The upshot is, by placing under a microscope and inspecting from every angle each scrap of evidence, the Holocaust denier is doing for you what you (if you are genuinely committed to truth) would have to do for yourself; the difference being, the denier’s is the more probing examination, as it’s much harder to argue against yourself once you’ve settled into or developed a vested interest in your belief. Thus, far from suppressing Holocaust deniers, one should be grateful to them for—however unwittingly—facilitating the quest for truth.
The above text is an excerpt from Norman Finkelstein's new book, I’ll Burn That Bridge When I Get to It! Heretical Thoughts on Identity Politics, Cancel Culture, and Academic Freedom, out now from Sublation Press.
The A.A.U.P.’s stated mission is
to advance academic freedom and shared governance; to define fundamental professional values and standards for higher education; to promote the economic security of faculty, academic professionals, graduate students, post-doctoral fellows, and all those engaged in teaching and research in higher education; to help the higher education community organize to make our goals a reality; and to ensure higher education’s contribution to the common good.
Compare John Stuart Mill: “the end of education is not to teach, but to fit the mind for learning from its own consciousness and observation.” (“On Genius” (1832); emphasis in original)

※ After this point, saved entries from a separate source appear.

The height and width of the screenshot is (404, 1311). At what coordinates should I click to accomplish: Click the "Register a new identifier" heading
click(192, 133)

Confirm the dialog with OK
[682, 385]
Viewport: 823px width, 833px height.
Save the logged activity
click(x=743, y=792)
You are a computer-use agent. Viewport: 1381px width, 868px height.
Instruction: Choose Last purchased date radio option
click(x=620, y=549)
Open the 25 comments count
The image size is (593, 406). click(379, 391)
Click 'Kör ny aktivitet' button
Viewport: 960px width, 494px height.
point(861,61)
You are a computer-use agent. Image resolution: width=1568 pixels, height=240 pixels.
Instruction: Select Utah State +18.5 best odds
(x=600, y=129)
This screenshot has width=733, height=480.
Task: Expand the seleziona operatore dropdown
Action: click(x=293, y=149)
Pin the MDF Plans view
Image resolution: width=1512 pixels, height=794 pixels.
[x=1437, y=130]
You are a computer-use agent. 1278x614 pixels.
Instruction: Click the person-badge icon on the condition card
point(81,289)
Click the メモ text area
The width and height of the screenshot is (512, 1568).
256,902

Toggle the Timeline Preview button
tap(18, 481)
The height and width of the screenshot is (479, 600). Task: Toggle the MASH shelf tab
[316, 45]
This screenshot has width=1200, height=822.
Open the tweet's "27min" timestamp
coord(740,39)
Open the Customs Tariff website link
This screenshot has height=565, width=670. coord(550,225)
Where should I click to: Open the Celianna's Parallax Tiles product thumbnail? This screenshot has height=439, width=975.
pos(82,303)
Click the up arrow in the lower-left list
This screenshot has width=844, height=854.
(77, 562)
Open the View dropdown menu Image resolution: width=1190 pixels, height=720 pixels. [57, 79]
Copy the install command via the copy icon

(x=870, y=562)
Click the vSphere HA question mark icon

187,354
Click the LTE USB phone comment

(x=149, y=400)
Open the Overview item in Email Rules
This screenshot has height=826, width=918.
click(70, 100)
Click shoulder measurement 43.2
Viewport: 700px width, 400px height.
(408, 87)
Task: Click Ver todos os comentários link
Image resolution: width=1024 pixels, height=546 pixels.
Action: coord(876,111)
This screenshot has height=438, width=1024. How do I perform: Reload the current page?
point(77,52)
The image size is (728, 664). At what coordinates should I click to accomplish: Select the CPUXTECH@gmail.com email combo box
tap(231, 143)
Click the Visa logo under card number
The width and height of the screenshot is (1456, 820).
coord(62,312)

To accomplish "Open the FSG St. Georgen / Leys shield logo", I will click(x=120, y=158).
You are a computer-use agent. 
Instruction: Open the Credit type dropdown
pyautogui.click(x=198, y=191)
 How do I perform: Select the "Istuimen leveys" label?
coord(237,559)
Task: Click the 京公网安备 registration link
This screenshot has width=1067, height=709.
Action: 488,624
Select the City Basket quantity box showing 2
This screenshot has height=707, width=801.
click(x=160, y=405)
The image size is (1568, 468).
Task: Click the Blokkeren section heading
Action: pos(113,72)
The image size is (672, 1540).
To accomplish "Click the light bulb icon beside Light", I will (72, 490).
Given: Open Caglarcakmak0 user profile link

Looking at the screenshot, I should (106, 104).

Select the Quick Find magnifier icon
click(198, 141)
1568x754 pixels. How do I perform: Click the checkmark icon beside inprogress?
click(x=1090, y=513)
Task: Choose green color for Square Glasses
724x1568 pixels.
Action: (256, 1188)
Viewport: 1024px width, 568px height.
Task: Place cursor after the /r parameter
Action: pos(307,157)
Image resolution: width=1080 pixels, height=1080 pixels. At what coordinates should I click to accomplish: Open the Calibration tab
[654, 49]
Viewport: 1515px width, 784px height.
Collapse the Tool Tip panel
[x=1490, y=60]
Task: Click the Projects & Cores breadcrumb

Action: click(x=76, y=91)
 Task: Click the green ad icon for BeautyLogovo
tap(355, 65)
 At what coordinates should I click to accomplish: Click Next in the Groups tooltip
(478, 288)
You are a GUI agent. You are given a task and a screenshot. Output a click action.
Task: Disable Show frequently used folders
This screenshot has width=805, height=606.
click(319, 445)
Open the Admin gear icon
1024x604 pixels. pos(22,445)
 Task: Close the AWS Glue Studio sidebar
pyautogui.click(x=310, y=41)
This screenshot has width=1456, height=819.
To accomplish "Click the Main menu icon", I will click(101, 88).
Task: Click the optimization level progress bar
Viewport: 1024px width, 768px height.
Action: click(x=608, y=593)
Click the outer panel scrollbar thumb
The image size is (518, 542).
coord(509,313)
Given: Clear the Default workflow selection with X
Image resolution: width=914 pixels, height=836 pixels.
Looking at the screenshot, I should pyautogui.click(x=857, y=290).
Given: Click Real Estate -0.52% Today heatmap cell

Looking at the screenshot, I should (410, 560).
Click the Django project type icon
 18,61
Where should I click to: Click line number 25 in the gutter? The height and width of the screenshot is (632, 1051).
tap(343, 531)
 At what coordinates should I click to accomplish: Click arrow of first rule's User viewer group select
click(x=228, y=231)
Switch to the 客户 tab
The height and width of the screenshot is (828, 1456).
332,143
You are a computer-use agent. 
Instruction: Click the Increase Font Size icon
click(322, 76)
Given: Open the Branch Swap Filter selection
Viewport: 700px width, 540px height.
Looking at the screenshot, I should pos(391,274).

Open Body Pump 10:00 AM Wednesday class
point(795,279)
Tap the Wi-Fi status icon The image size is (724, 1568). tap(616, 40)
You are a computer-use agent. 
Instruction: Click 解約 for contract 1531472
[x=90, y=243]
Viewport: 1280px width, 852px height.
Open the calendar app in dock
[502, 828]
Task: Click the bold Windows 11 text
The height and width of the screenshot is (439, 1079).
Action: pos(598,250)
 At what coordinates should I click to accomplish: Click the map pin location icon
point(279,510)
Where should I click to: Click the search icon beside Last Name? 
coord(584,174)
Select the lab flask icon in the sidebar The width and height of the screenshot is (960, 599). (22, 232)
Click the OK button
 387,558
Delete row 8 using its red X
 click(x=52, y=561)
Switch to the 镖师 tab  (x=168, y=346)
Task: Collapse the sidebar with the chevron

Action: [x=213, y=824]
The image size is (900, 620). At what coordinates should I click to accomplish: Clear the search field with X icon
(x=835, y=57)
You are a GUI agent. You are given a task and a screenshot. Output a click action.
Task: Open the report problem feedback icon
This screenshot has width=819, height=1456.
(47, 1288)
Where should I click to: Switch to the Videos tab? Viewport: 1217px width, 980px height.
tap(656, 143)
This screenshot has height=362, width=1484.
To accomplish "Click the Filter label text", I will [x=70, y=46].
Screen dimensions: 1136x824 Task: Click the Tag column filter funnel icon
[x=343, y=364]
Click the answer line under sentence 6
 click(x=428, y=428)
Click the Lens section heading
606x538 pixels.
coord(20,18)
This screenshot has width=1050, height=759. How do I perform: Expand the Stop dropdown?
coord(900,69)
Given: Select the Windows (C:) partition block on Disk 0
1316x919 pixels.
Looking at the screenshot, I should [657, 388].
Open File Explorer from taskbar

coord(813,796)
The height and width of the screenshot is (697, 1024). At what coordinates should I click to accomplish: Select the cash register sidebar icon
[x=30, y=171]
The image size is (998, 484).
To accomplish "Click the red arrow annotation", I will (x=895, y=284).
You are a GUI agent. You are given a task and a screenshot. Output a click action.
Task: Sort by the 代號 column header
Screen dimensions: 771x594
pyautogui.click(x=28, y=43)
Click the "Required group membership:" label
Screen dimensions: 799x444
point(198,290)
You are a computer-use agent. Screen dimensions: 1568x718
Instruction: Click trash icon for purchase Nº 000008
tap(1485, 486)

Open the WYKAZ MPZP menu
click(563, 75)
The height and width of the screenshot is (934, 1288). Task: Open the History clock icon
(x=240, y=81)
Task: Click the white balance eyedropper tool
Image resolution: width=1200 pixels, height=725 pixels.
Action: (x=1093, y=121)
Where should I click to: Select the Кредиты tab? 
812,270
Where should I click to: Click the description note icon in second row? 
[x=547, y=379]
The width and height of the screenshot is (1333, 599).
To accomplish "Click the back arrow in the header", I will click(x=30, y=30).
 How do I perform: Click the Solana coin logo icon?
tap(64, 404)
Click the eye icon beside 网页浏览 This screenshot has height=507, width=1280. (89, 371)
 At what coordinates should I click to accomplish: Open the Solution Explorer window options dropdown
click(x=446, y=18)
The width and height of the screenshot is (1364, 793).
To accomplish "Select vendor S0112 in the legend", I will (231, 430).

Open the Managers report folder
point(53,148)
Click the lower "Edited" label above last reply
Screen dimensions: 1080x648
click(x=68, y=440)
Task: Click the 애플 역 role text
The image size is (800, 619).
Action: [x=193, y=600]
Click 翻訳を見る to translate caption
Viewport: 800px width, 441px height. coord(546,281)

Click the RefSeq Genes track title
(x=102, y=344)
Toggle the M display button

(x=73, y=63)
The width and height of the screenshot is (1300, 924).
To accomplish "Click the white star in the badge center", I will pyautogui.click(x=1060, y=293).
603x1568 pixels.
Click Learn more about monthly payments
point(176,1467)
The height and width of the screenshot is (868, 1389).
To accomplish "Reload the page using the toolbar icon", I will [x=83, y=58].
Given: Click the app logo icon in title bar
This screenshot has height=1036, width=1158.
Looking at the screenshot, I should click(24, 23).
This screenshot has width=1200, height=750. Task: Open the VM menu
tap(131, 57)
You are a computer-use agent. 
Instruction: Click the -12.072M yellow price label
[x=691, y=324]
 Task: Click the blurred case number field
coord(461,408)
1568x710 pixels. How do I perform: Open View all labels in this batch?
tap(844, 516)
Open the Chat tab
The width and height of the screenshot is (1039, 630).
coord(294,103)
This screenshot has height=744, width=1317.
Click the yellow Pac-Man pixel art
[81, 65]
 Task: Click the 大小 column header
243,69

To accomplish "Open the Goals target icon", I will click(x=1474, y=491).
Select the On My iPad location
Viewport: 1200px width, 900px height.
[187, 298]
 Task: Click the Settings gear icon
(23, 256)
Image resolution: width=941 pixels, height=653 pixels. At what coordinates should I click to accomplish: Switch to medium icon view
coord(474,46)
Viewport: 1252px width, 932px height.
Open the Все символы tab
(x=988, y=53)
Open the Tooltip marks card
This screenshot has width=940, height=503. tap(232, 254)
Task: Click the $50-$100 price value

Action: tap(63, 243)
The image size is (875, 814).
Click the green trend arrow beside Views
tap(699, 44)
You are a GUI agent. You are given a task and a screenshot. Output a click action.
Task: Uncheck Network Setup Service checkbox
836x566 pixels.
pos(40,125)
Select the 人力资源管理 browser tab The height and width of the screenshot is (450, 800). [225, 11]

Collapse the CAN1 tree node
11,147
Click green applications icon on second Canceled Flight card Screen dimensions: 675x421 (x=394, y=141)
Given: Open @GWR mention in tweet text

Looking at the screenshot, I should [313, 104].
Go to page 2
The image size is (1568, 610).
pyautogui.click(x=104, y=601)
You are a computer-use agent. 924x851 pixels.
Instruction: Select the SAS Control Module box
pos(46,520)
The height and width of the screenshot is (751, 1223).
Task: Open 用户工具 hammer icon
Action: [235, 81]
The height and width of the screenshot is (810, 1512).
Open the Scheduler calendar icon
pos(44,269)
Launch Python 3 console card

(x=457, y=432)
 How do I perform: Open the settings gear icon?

Akeel Bilgrami, “Truth, Balance, and Freedom,” in Akeel Bilgrami and Jonathan Cole (eds.), Who’s Afraid of Academic Freedom? (New York: 2015), pp. 16, 23. He locates this argument in a larger claim. According to him, Mill is being “outright incoherent” in urging the pursuit of truth while at the same time stipulating that one can never be certain of having attained it: “You cannot strive to achieve what you know to be impossible” (p. 15). This argument puzzles on several levels. First, if human reason is fallible, and if truth is a fundamental value, then mustn’t some allocation always be made to the possibility of error in the necessary search for truth? If, conversely, a coherent belief in truth requires absolute certitude, then, wouldn’t the price of pursuing it be irrationality and fanaticism? Furthermore, it’s hard to make out the incoherence in aspiring to a goal even if its full realization might be beyond reach. One would think that’s a commonplace in personal life (“I want to play the violin like Jascha Heifetz”) and political movements (“we aspire to abolish all forms of violence”). Even if a moral imperative couldn’t be fully realized, Immanuel Kant contended in his Metaphysics of Morals, one still had a duty to act as if it could be:
So the question is no longer whether perpetual peace is something real or fiction, and whether we are not deceiving ourselves in our theoretical judgment when we assume that it is real. Instead, we must act as if it is something real, though perhaps it is not; we must work toward establishing perpetual peace and the kind of constitution that seems to us most conducive to it… And even if the complete realization of this objective always remains a pious wish, still, we are certainly not deceiving ourselves in adopting the maxim of working incessantly towards it. For this is our duty, and to admit that the moral law within us is itself defective would call forth in us the wish, which arouses our abhorrence, rather to be rid of all reason and to regard ourselves as thrown by one’s own principles into the same mechanism of nature as all the other species of animals.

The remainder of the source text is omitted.